====== SUPPLIED MATERIAL ======
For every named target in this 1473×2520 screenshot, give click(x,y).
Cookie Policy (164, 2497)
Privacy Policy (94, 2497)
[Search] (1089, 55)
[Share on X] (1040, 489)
======
====== SUPPLIED MATERIAL ======
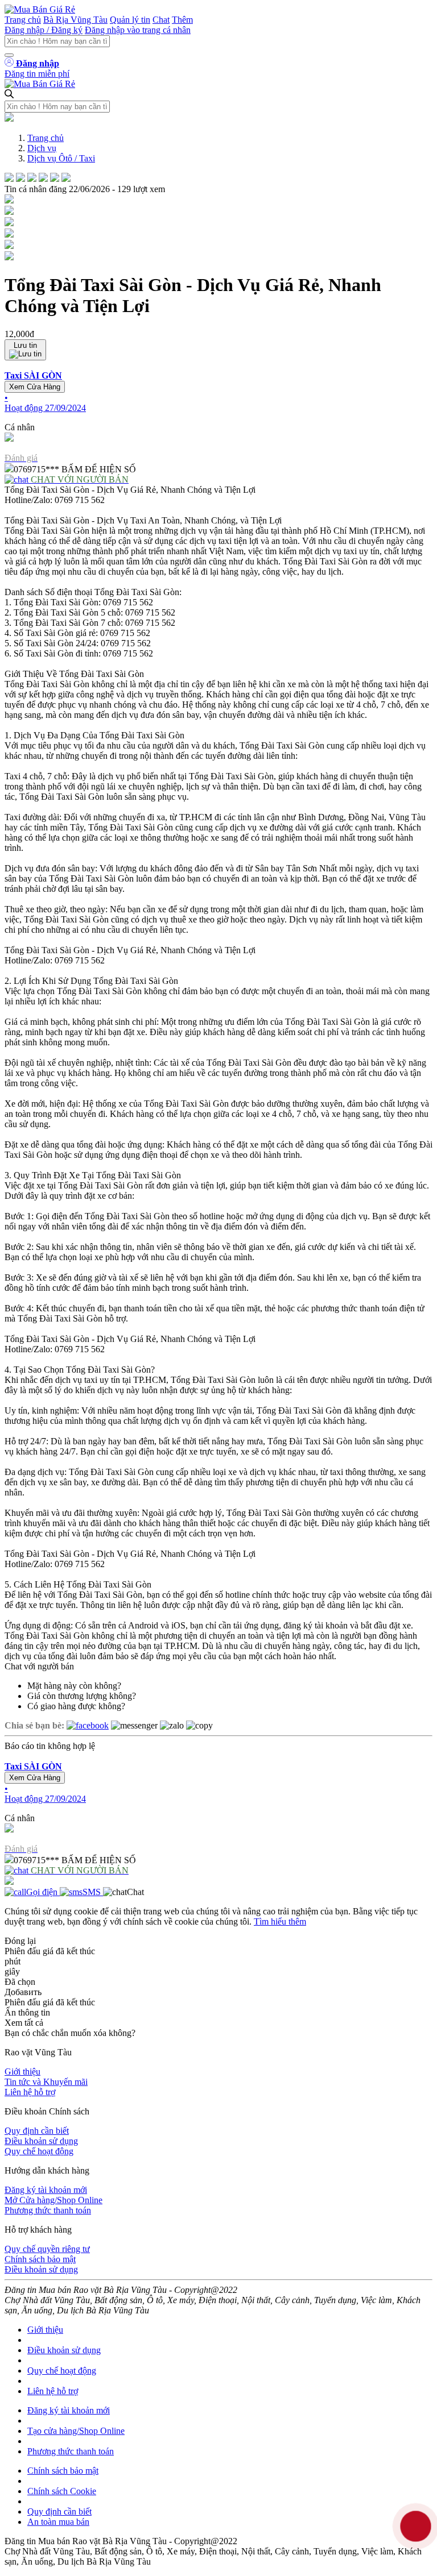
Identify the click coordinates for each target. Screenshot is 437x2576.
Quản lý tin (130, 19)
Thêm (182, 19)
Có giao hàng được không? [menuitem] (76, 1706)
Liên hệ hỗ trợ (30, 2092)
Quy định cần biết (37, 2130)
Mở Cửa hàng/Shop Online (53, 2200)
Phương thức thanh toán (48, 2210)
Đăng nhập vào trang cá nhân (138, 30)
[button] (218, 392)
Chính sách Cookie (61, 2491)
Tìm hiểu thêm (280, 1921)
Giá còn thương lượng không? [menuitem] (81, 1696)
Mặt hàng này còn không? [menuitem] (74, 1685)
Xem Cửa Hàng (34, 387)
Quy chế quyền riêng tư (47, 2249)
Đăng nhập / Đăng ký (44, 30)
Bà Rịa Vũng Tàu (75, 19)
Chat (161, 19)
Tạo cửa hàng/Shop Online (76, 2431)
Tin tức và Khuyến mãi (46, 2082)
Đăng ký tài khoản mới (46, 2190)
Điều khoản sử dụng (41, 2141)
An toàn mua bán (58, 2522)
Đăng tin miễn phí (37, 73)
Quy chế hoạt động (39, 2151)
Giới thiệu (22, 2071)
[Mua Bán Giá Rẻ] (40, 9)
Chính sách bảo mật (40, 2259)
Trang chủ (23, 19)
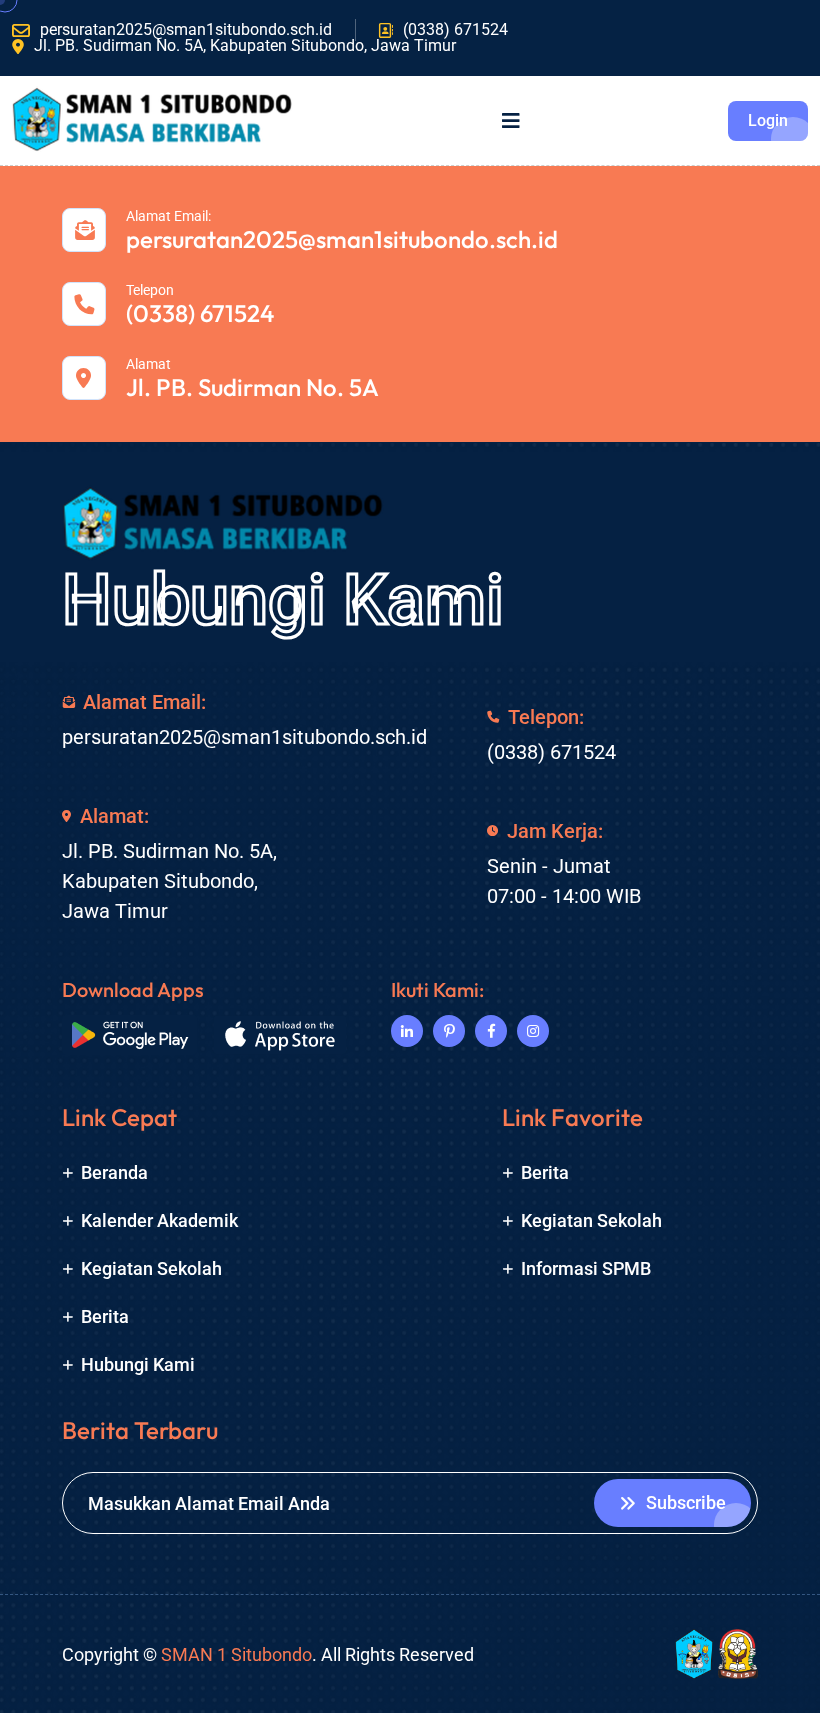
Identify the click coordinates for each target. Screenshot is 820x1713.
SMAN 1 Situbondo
======
» **BRIEF**
Nothing should appear in the answer except the lines above from the line with "Screenshot is 820x1713." through the line with "SMAN 1 Situbondo", both included, written out exactly.

» **EXERCISE OUTPUT**
Identify the click coordinates for each target. Screenshot is 820x1713.
SMAN 1 Situbondo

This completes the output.